Literally two weeks before I was starting my freshman year, my parents sat me down and told me that they couldn't afford to send me. My father was an architect, my mother was a real estate, and it was 1980 when interest rates hit 18.5%.

So I went out and got a full-time job at the local newspaper. It was the morning paper, so I worked 3 pm to midnight, five days a week. I started out as a copyboy and wound up writing features.

On M-W-F, I literally went to class from 8 am to 2 pm, ate lunch, then worked from three to midnight. On T-Th, I typically had two classes that allowed me to study before going to work at three. For extra fun, I lived at home during my college career.

Then Saturday? Up and at it. Study, read, paper writing, you name it. A good portion of Sunday, too. During summers, I worked a second job to give me some cushion.

The economy improved before my junior year, so my parents could help out some. So I cut back to 24 hours a week. Good thing, too, because I was in the heart of my major by that point.

I graduated on time, made Dean's list four of my eight semesters, and walked off the stage without a dime of student loans to my name.

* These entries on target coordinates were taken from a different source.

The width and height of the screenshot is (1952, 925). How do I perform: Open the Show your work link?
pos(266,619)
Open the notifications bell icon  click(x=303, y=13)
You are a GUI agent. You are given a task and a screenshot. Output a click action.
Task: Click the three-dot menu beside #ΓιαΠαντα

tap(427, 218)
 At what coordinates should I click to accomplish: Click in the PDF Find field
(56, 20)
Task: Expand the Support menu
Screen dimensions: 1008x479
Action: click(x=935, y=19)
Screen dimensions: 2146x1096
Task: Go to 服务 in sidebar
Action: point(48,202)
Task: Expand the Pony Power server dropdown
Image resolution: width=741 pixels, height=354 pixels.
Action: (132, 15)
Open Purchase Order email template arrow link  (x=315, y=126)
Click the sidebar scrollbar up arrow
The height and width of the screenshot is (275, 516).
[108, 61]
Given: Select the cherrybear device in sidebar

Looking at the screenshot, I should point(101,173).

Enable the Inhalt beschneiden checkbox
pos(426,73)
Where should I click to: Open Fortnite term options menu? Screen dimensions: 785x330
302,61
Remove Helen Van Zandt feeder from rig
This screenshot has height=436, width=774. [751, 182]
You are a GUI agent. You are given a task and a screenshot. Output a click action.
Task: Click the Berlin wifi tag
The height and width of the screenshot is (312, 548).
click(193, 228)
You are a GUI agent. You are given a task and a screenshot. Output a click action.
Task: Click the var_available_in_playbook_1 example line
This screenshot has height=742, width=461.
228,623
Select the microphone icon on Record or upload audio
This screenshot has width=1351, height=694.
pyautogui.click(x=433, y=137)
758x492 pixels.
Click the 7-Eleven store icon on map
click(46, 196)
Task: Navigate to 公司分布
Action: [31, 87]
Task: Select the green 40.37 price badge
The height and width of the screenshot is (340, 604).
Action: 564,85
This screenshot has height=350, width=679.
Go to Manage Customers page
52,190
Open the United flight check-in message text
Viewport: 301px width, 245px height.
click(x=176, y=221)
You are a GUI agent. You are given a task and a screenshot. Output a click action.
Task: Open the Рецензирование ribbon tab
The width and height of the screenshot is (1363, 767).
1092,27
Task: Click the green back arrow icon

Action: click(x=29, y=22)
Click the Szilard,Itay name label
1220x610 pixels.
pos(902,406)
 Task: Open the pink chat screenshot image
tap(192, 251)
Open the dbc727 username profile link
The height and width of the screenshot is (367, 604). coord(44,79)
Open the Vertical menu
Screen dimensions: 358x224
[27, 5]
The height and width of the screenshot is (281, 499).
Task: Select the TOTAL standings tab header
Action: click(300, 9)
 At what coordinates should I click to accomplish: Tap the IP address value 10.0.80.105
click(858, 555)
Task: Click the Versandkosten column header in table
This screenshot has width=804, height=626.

But it was a miserable, grueling four years. I was constantly sick, constantly tired, and had almost no social life. I can count the number of dates I had in college on two hands. I don't recommend the experience to anyone.
I think the OP asks a fair question. I've often wondered the same thing. And your narrative here doesn't explain it. Because if you were taking a full load of classes, there's no way you could cover all the homework and reading by squeezing it in on your light-course-load days, and on weekends. You even say that you didn't study all day Sundays, only "a good portion of Sundays".

Congratulations on putting up with a horrific schedule for those years, but I don't see how you could have done it, unless maybe you had an easy major, but even then, lots of reading is required, as well as research and writing assignments, going to the library, which takes time in itself, just getting to and from, etc.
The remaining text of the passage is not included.